4.教会の使命は天国を閉ざすことではない

 信仰問答はこの教会の「福音の説教」に対する反応として続けて次のように語っています。

「しかし、不信仰な者や偽善者たちすべてに告知され明らかに証言されることは、彼らが回心しない限り、神の御怒りと永遠の刑罰とが彼らに留まるということです。そのような福音の証言によって、神は両者をこの世と来たるべき世において裁こうとなさるのです。」

 この福音を受け入れない人々、それを信じない人々は神の怒りと永遠の刑罰を受けなければならないと信仰問答は語っています。だからこの「福音の証言」はキリストによって救われる者とそうでない者を分ける決定的な働きを果たすと教えている訳です。ここで注意すべきなのは人を裁くというようなことを行うのは教会の業ではなく、神の御自身の御業であると言うことです。キリスト教的戒規では教会がその規則に従って裁判を行うことが可能なのですが、これも誰かを滅びの刑罰に追いやるようなものではありません。このことについて次回学ぶ予定になっている「キリスト教的戒規」について詳しく学ぶことになります。

 教会は神に委ねられた天国の鍵である福音の説教を伝えることで一人でも多くの人が天国に入ることができるようにしなければなりません。確かに今、福音の言葉を聞いても固く心を閉ざす人がいるのことも事実です。しかし、それは彼らが特別に罪深い人だからではありません。彼らの姿は、かつてのキリストを信じる前の私たち自身の姿であったことを私たちは思い出すべきです。しかし神は、頑なに心を閉ざして福音を受け入れることができなかった私たちの心に聖霊を送って、私たちを信じる者に変えてくださったのです。聖書はこのすべては神の御業だと教えています。だから、今は福音を信じることができない人々であっても、神が働いてくだされば、救いにあずかることがいつでも可能なのです。

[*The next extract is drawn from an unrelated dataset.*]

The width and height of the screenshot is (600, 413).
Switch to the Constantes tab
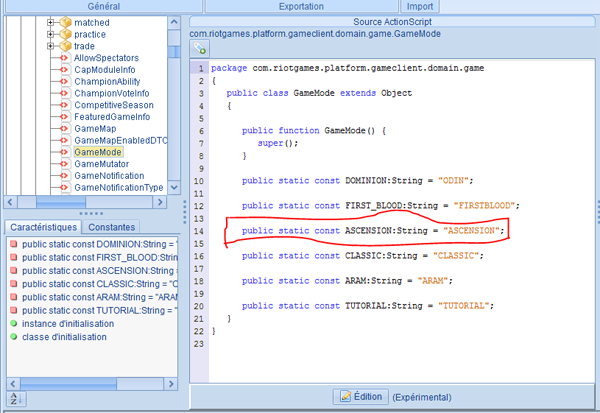(111, 227)
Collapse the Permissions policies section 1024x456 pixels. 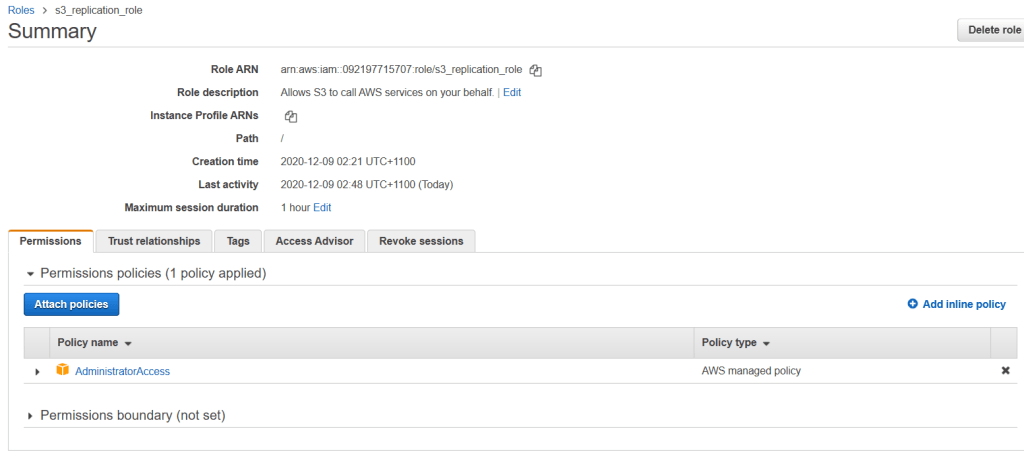click(30, 273)
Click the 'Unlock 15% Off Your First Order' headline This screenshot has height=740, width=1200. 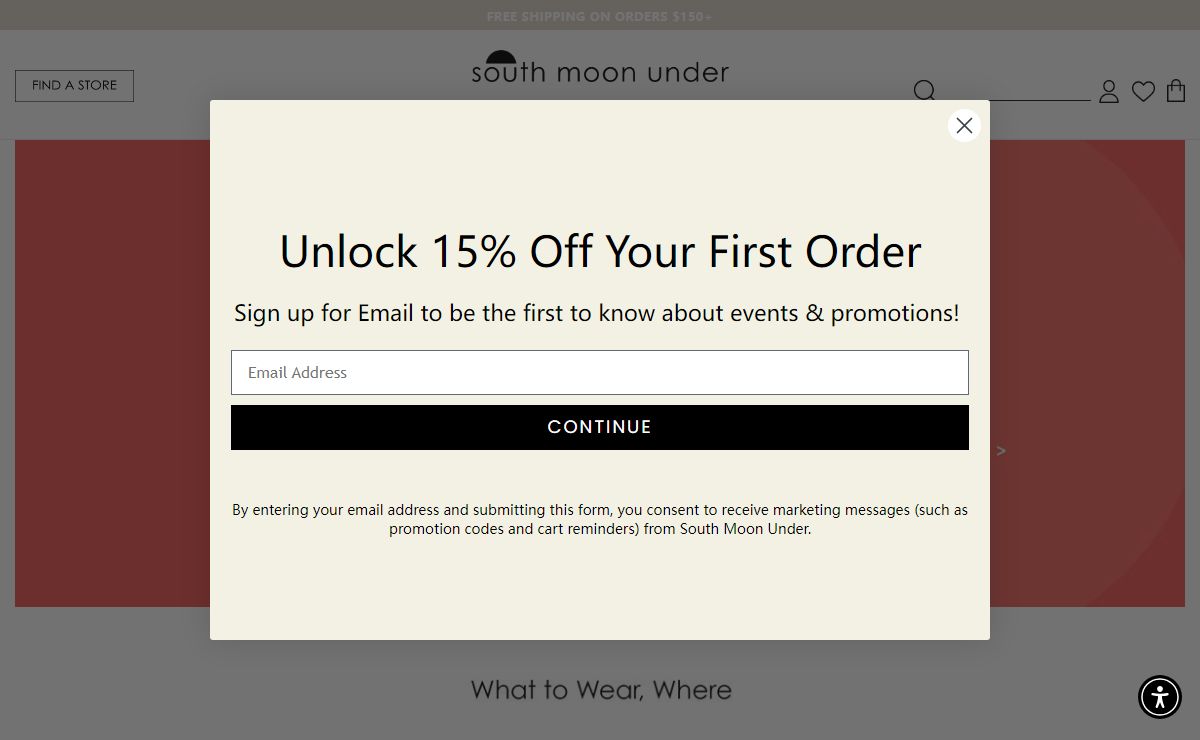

 教会はこの神の御業が働くために、天国の鍵を使って人々を天国に招き入れる使命を果たし続けます。天国の扉はイエス・キリストによって私たちの前でいつも大きく開かれているからです。


…………… 祈り ……………

 恵み深い天の父なる神さま。

 今日、あなたはみことばによって、天の国の扉が開かれていることを教えてくださいました。私たちはしばしば、その声を聞きながらも、

 心を閉ざし、ためらい、あなたのもとに進み出ることを恐れてしまいます。どうか今、聖霊によって私たちの心を開き、あなたの赦しの言葉を、自分への確かな約束として受け取ることができますように。

 また、あなたが教会に委ねてくださったこの福音を、恐れず、誠実に、愛をもって語り続ける群れとしてください。聞くだけで終わるのではなく、この一週間の歩みの中で、あなたの恵みに生きる者とならせてください。

 私たちの主イエス・キリストの御名によって祈ります。アーメン。

学びのための設問

1.信仰問答が言っている「天の国の鍵」とは何を指していますか?

2.なぜそれが「鍵」と呼ばれているのでしょうか?

3.問83では、鍵は具体的に何であると説明されていますか?

4.「福音の説教」とはどのような働きですか?

5.同じ「福音の説教」が、ある人には救いとなり、ある人には裁きとなるのはなぜですか?

6.この「鍵」は人間の力によるものなのでしょうか。それとも神の働きでしょうか?

7.教会がこの「鍵」を委ねられているとは、どのような責任を意味していますか?